The grid facilities will also serve as a way to use idle hardware. Sun will load and test software on its servers bound for customers by putting the servers on the Sun Grid first, said McNealy -- a testing process known as "burning in" a server. Spare parts and servers produced for warranty purposes will also be hooked to the grid.
"If you have a spare component, you put it on the grid," he said. The grid will first be housed in existing Sun facilities and built up gradually.
"I don't want to be in the bricks-and-mortar industry," McNealy said. "We could go for a first mover advantage and bury the economics of this thing. We've done the modelling and analysis and it's quite profitable."
Sun's public statements underplay lost-opportunity costs, noted Kevin Krewell, editor in chief of Microprocessor Report. It still takes time, employees and money to build a grid, after all.
"Also, where do they draw the line between 'burn in' and 'used'?" Krewell asked.
While Sun will charge $1 per CPU hour now, prices could drop. Schwartz broadly hinted Thursday that Sun will make an announcement that it will partner with another company to create an exchange for hourly computing power and storage.
Same old Sun
No Sun event would be complete without a Fidel Castro-like claim that Sun is fighting nobly against a malignant, outside force. But this time it wasn't Microsoft, which gave Sun millions in a multi-pronged alliance last year and was identified as one of the key software providers for the future.
Instead, today's bogeyman is IBM Global Services.
"It is humankind versus IBM Global Services, and we are kind of the leader of mankind in this aspect," is how McNealy described the current environment for grid computing. IBM Global Services was identified as an enemy of humanity (and an expensive one at that) at least two other times during the afternoon.
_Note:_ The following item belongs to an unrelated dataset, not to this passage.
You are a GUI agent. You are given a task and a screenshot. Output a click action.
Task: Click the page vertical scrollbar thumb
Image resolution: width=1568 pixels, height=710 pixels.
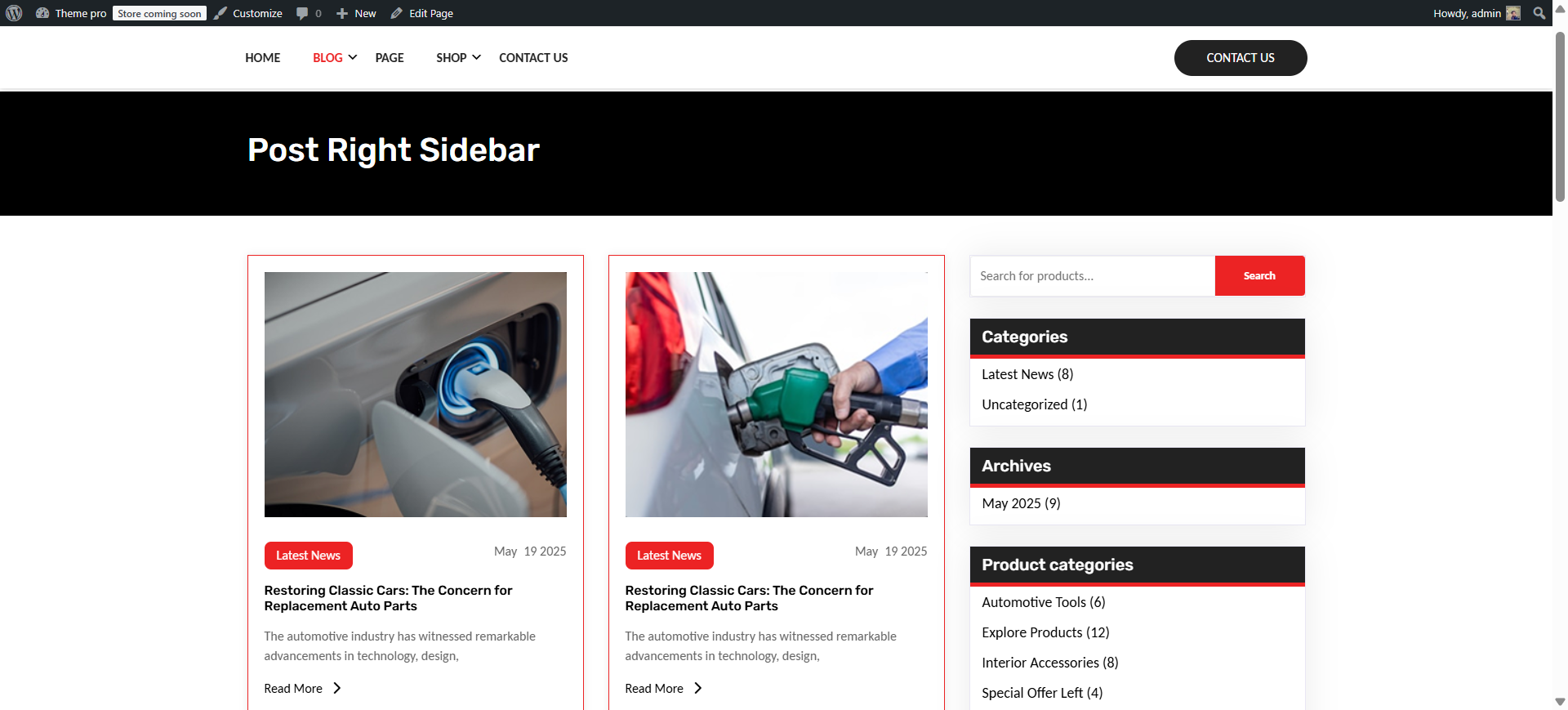pyautogui.click(x=1560, y=117)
But competition with Microsoft, at least on an intellectual level, continues. Speaking on the digital divide, Schwartz said the biggest problem in the spread of computing is the cost of computers, not bandwidth.
"The digital divide is due to the expense of the client you use to get the bandwidth," Schwartz said.
In January, Microsoft Chair Bill Gates said in an interview that the price of bandwidth, not the cost of access devices, is the factor holding back the spread of computing.